___ Exercise data

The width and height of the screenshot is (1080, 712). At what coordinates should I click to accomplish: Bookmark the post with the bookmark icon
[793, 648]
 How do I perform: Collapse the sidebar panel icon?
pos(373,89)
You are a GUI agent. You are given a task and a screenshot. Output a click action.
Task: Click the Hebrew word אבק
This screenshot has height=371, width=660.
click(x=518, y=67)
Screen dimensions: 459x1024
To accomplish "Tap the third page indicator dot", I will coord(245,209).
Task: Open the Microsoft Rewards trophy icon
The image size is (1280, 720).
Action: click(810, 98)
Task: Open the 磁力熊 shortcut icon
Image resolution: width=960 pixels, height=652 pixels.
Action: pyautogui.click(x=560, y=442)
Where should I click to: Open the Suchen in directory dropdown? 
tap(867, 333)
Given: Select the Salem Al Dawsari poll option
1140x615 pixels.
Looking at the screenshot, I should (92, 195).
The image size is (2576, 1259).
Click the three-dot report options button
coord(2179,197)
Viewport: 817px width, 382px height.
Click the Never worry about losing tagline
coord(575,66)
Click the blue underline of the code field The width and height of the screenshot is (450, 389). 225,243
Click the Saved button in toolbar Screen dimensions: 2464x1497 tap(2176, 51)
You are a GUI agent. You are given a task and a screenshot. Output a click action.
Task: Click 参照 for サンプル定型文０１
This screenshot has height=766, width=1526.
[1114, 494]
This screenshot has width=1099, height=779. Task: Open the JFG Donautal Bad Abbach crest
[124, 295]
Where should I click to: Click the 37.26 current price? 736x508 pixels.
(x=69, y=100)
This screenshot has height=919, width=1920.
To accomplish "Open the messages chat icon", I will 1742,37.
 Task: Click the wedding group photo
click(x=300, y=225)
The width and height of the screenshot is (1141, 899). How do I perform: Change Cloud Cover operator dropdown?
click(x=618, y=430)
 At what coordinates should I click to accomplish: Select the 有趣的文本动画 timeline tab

______

> _Exercise brief_
The entries above are to be retyped exactly, with nothing left out.

> _Answer to this exercise_
The width and height of the screenshot is (1080, 712). At what coordinates should I click to accomplish: Bookmark the post with the bookmark icon
[793, 648]
 How do I perform: Collapse the sidebar panel icon?
pos(373,89)
You are a GUI agent. You are given a task and a screenshot. Output a click action.
Task: Click the Hebrew word אבק
This screenshot has height=371, width=660.
click(x=518, y=67)
Screen dimensions: 459x1024
To accomplish "Tap the third page indicator dot", I will coord(245,209).
Task: Open the Microsoft Rewards trophy icon
The image size is (1280, 720).
Action: click(810, 98)
Task: Open the 磁力熊 shortcut icon
Image resolution: width=960 pixels, height=652 pixels.
Action: pyautogui.click(x=560, y=442)
Where should I click to: Open the Suchen in directory dropdown? 
tap(867, 333)
Given: Select the Salem Al Dawsari poll option
1140x615 pixels.
Looking at the screenshot, I should (92, 195).
The image size is (2576, 1259).
Click the three-dot report options button
coord(2179,197)
Viewport: 817px width, 382px height.
Click the Never worry about losing tagline
coord(575,66)
Click the blue underline of the code field The width and height of the screenshot is (450, 389). 225,243
Click the Saved button in toolbar Screen dimensions: 2464x1497 tap(2176, 51)
You are a GUI agent. You are given a task and a screenshot. Output a click action.
Task: Click 参照 for サンプル定型文０１
This screenshot has height=766, width=1526.
[1114, 494]
This screenshot has width=1099, height=779. Task: Open the JFG Donautal Bad Abbach crest
[124, 295]
Where should I click to: Click the 37.26 current price? 736x508 pixels.
(x=69, y=100)
This screenshot has height=919, width=1920.
To accomplish "Open the messages chat icon", I will 1742,37.
 Task: Click the wedding group photo
click(x=300, y=225)
The width and height of the screenshot is (1141, 899). How do I perform: Change Cloud Cover operator dropdown?
click(x=618, y=430)
 At what coordinates should I click to accomplish: Select the 有趣的文本动画 timeline tab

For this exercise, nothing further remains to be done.